Under the revision to the Florida law, the duty to retreat was replaced with the stand your ground doctrine -- the doctrine that says that, with certain exceptions, you don't have to retreat from an imminent threat of death/bodily harm even if you would be able to do so. The change in the law also had a procedural element: a defendant is entitled to a pretrial hearing (which defendant can choose to waive) to determine whether they have a legitimate claim of self defense.
In this pretrial hearing, if held, the court will apply current Florida law which, as noted, no longer contains a duty to retreat. If one waives the pretrial hearing, one goes to trial where the court will instruct the jury to apply current Florida law -- again, law that does not include a duty to retreat. Thus, any suggestion that waiving the procedural protection of a pretrial immunity hearing impacts the substantive test of self defense that applies at any stage of the proceedings is wrong.

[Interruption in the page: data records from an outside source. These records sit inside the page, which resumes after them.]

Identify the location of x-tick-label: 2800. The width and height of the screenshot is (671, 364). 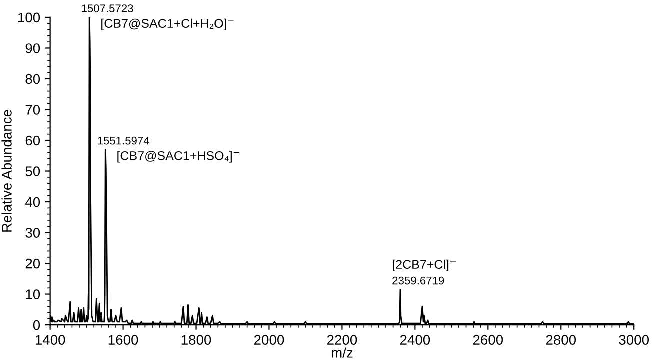
(561, 340).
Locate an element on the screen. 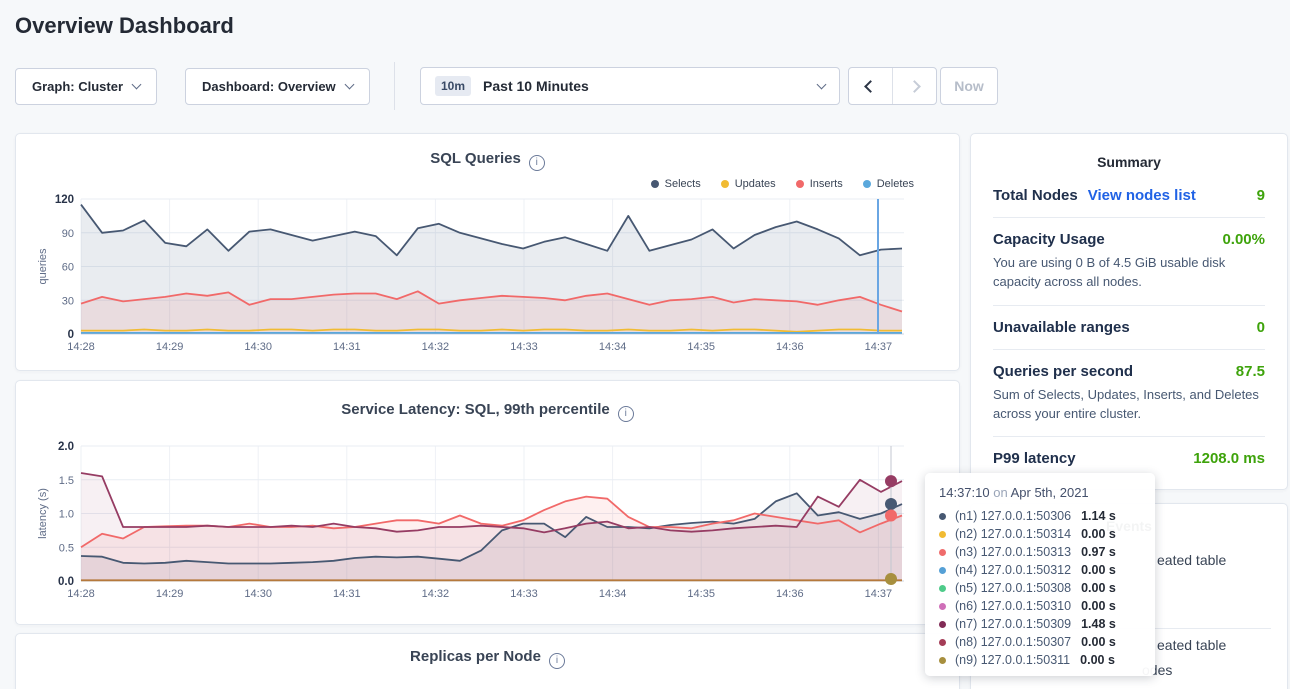 Image resolution: width=1290 pixels, height=689 pixels. summary-row-total-nodes: Total Nodes View nodes list 9 is located at coordinates (1129, 196).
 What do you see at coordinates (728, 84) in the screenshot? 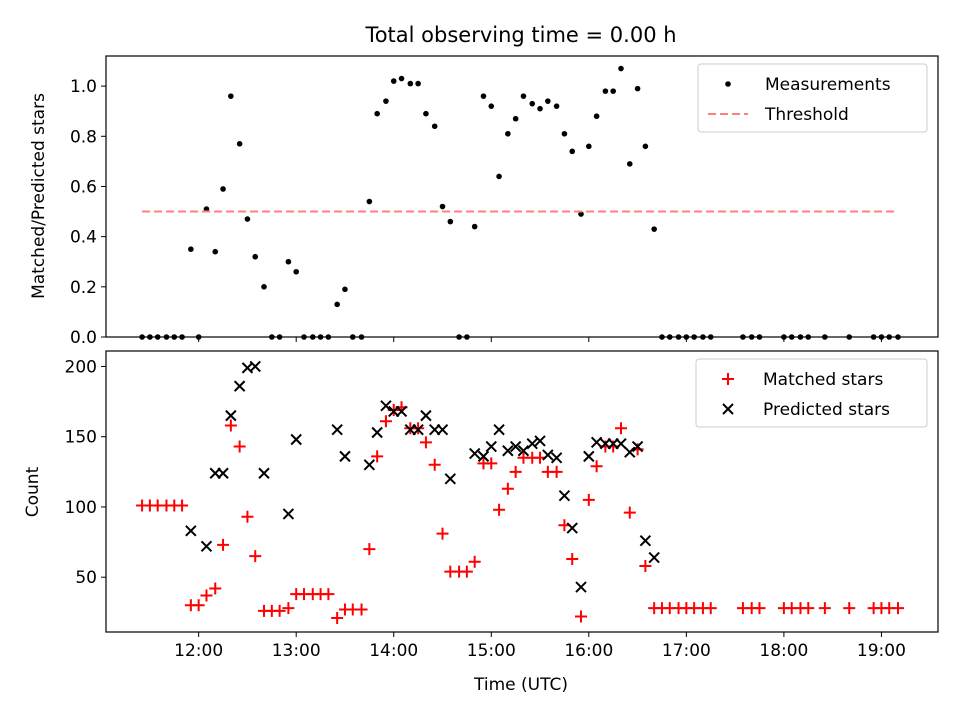
I see `legend-measurements-marker` at bounding box center [728, 84].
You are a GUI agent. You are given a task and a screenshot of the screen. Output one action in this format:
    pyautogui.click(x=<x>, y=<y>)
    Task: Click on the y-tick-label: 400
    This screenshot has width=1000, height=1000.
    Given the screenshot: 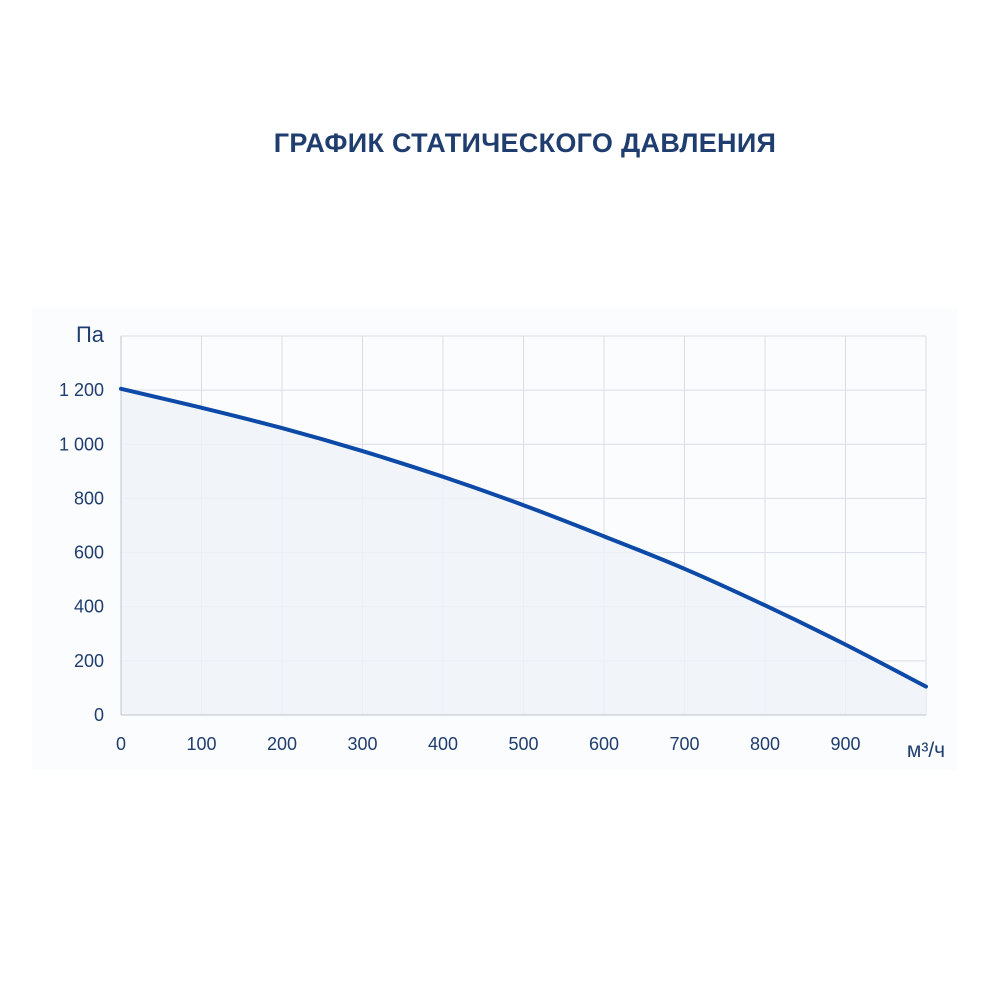 What is the action you would take?
    pyautogui.click(x=89, y=607)
    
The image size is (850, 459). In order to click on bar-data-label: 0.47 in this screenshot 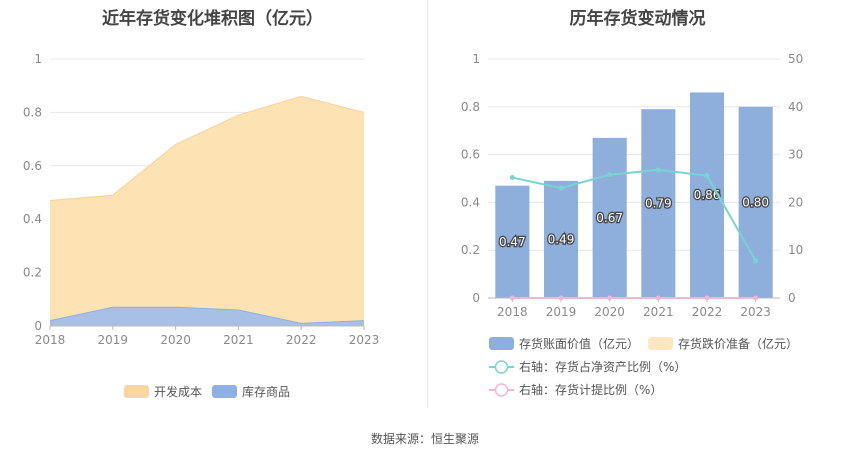, I will do `click(512, 242)`.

As for what the outcome would have been in this case had Florida not changed its law to eliminate the duty to retreat, the answer cannot be given with certainty, but it is quite likely, imo, that the defense would have argued that the duty to retreat did not apply in the facts of the case because Martin was restraining him from retreating. The fact that Zimmerman left his vehicle to follow and confront Martin is, under prevailing law, not relevant since it was not unlawful to do so and creating an opportunity for a confict that creates a reasonable fear of imminent death/bodily injury (which Zimmerman clearly did) does not negate his right to claim self defense if and when conduct creating a reasonable belief of imminent death/bodily injury took place.
LuckyTheDog
(6,837 posts)Zimmerman alleges that Martin clocked him in the face. At that point, and before he was pinned (assuming that even happened), Zimmerman could have just taken off.
Also, I really question whether Zimmerman would have been unable to throw off a guy who he out-weighed by quite a bit.
onenote
(42,680 posts)While if it was me and it was a duty to retreat state, I think I'd probably have found he could've retreated. But given that the burden of proof is on the state to prove that he could have retreated, I'm guessing he still would have lost with this jury under the old rule.
LuckyTheDog
(6,837 posts)But in a SYG state, there was absolutely no way to convict him.